→ Directions for this task: Write out the lines below exactly, from the line with "Given: Click the phrase" to the line with "Looking at the screenshot, I should [752, 313].", both included.

→ Dataset rows:

╔══

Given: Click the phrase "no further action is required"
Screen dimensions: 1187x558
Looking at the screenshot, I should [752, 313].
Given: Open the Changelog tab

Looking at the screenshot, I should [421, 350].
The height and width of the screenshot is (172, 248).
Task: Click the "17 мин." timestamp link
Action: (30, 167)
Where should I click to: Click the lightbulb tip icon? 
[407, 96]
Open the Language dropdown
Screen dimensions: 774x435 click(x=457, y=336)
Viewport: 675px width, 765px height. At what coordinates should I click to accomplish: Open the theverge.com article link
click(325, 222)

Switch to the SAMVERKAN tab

╚══
╔══

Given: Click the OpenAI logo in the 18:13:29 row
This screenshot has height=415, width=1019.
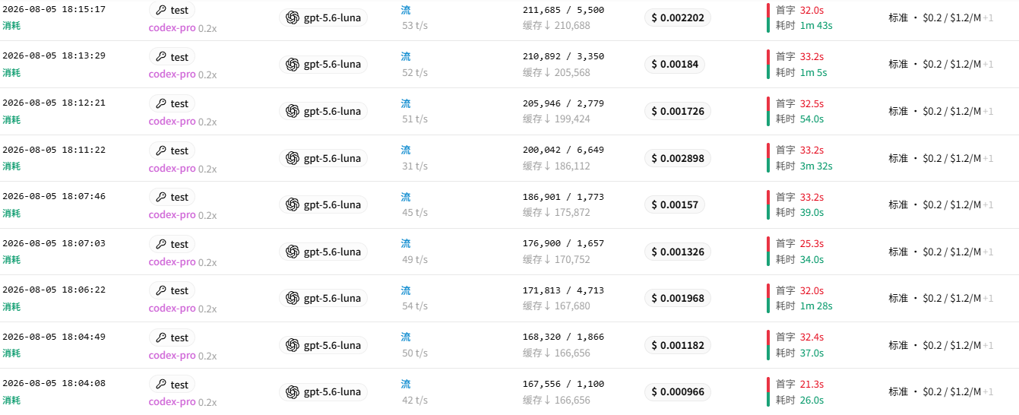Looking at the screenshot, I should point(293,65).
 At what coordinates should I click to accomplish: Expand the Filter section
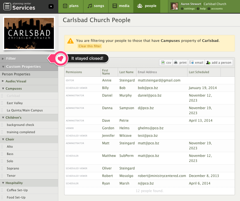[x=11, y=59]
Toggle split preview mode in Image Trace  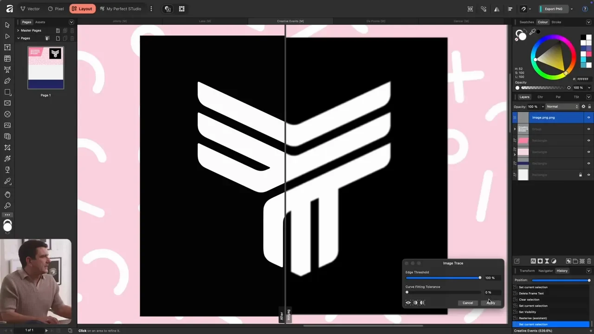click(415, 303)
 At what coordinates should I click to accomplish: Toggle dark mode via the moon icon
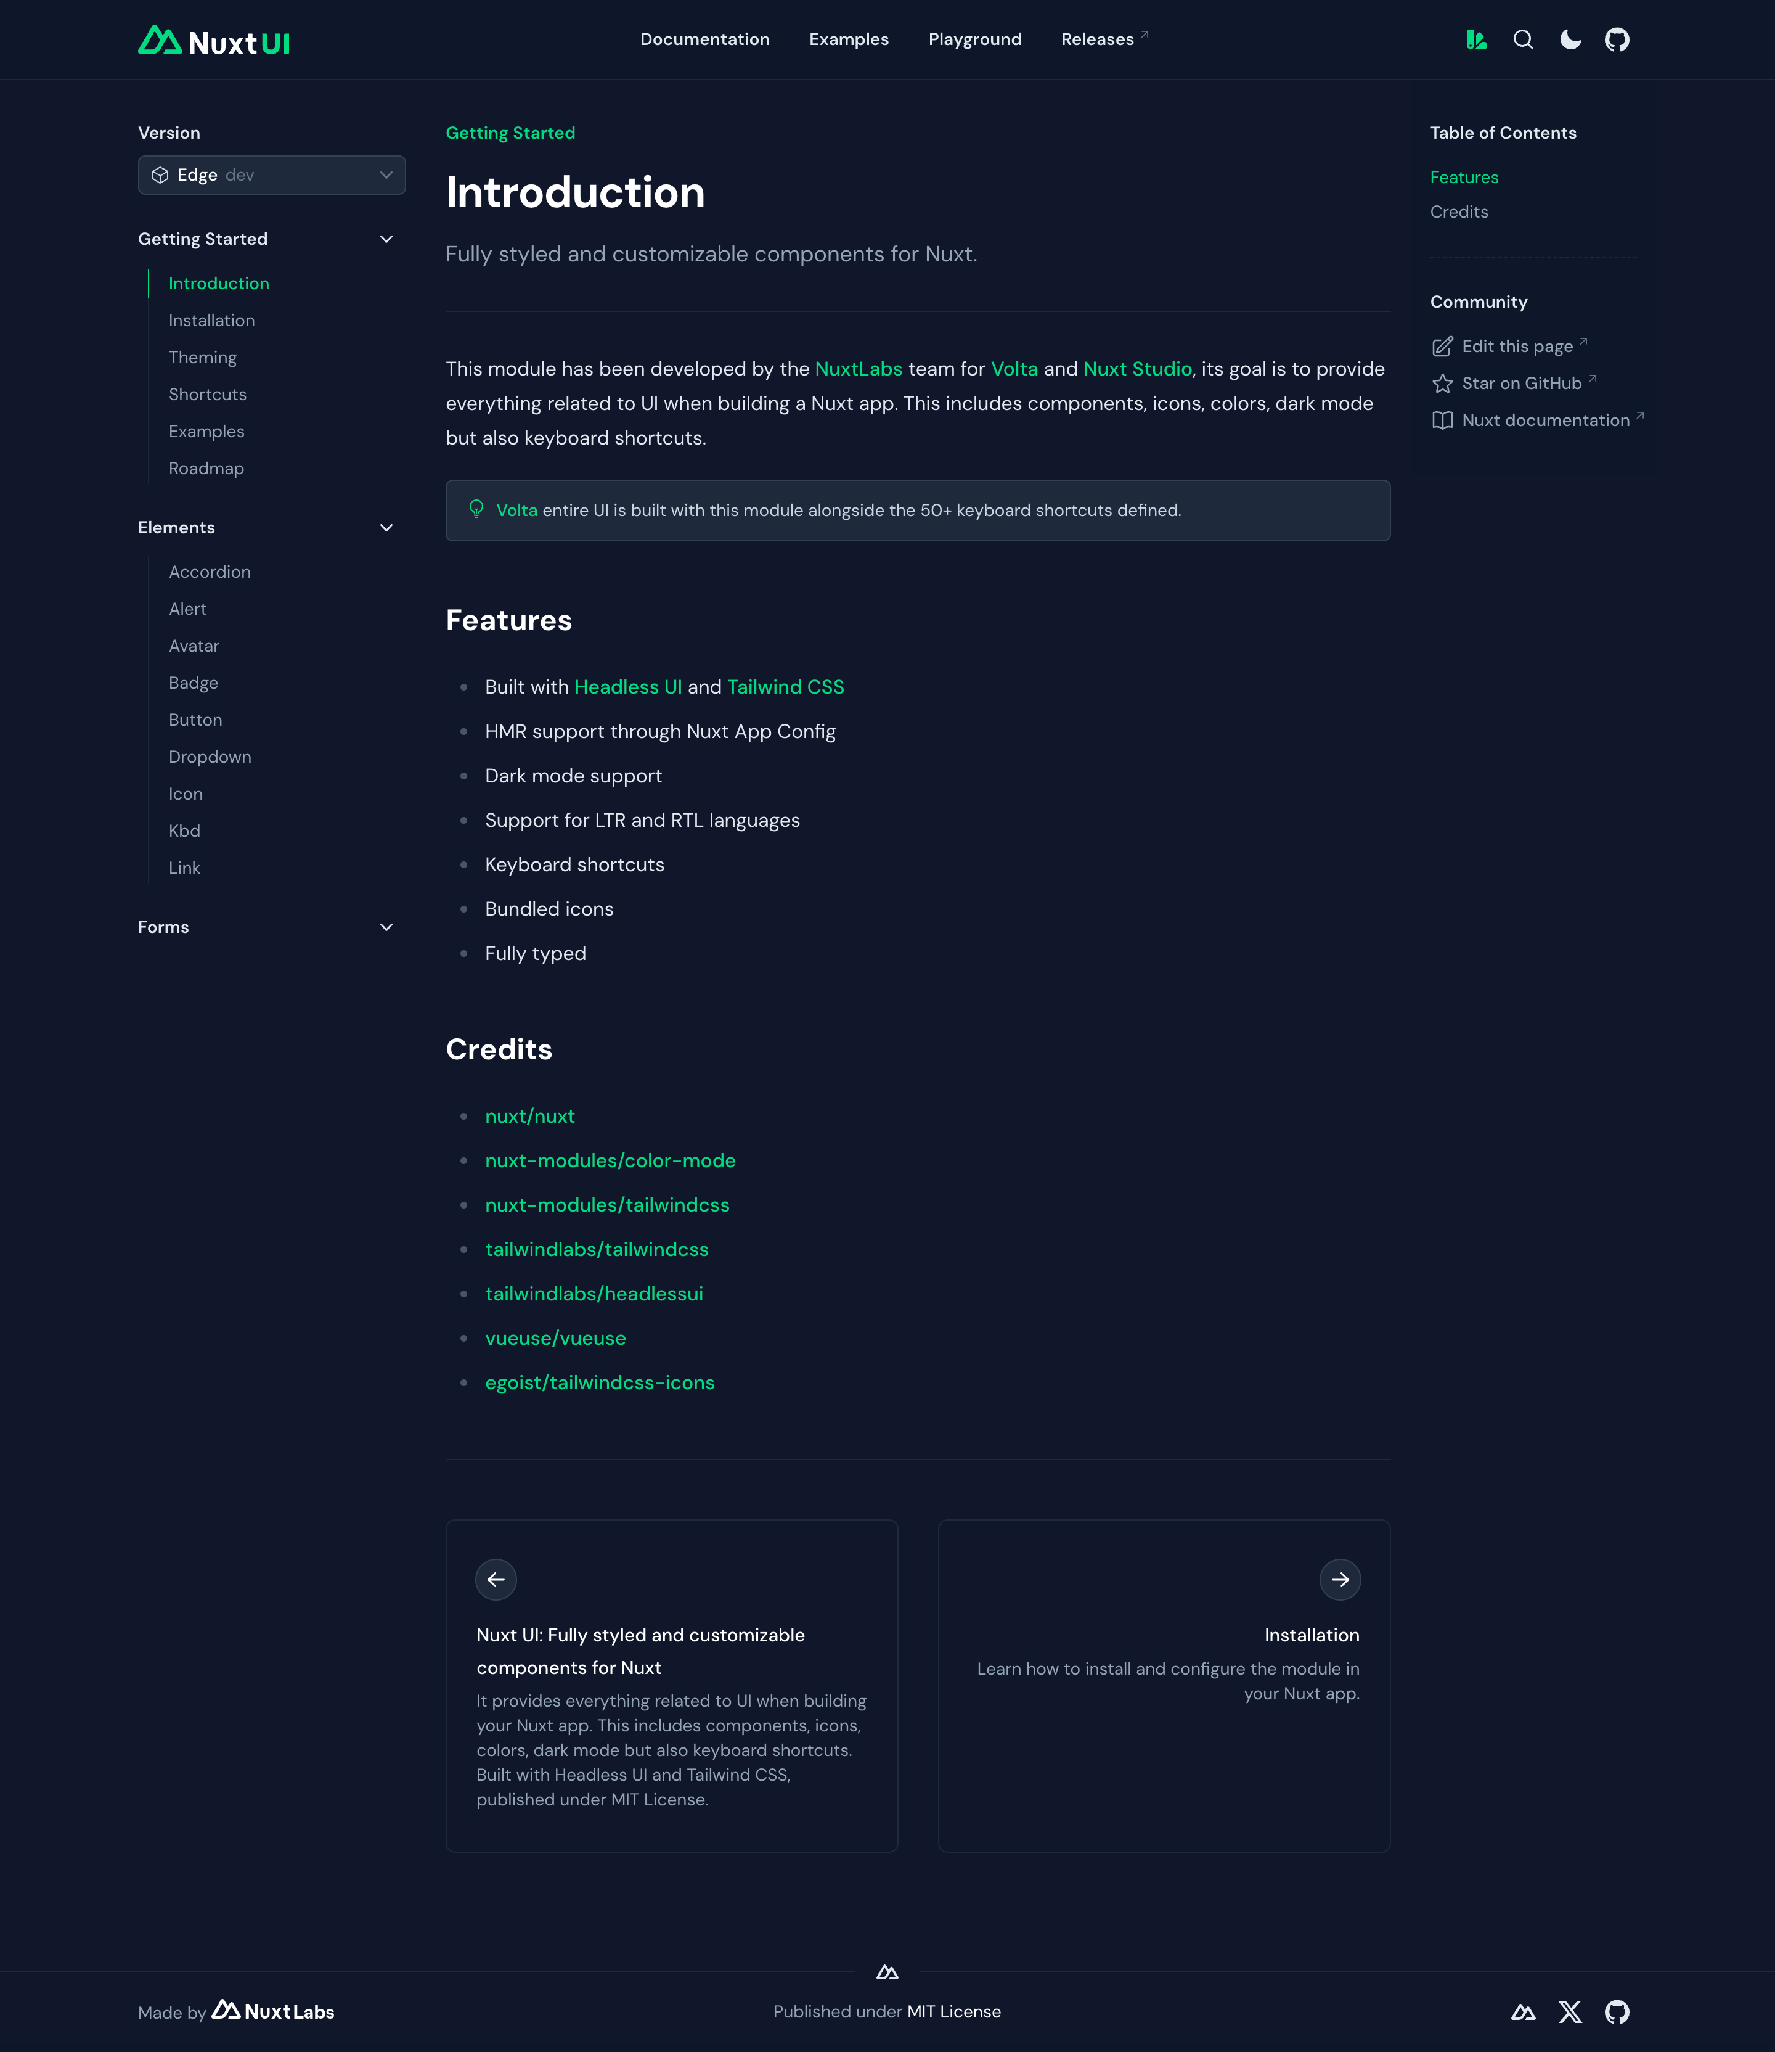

╚══
╔══

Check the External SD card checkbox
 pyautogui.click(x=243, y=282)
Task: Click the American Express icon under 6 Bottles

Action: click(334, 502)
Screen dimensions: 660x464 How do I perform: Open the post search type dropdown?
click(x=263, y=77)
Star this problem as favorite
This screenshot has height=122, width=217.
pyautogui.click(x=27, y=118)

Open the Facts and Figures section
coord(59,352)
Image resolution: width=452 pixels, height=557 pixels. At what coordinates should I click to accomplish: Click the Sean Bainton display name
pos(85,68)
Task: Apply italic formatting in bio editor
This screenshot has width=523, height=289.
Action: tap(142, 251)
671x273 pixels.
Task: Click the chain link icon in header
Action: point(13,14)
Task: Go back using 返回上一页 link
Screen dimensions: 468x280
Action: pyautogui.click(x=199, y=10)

╚══

→ Response for this exercise:
Given: Click the phrase "no further action is required"
Screen dimensions: 1187x558
Looking at the screenshot, I should [752, 313].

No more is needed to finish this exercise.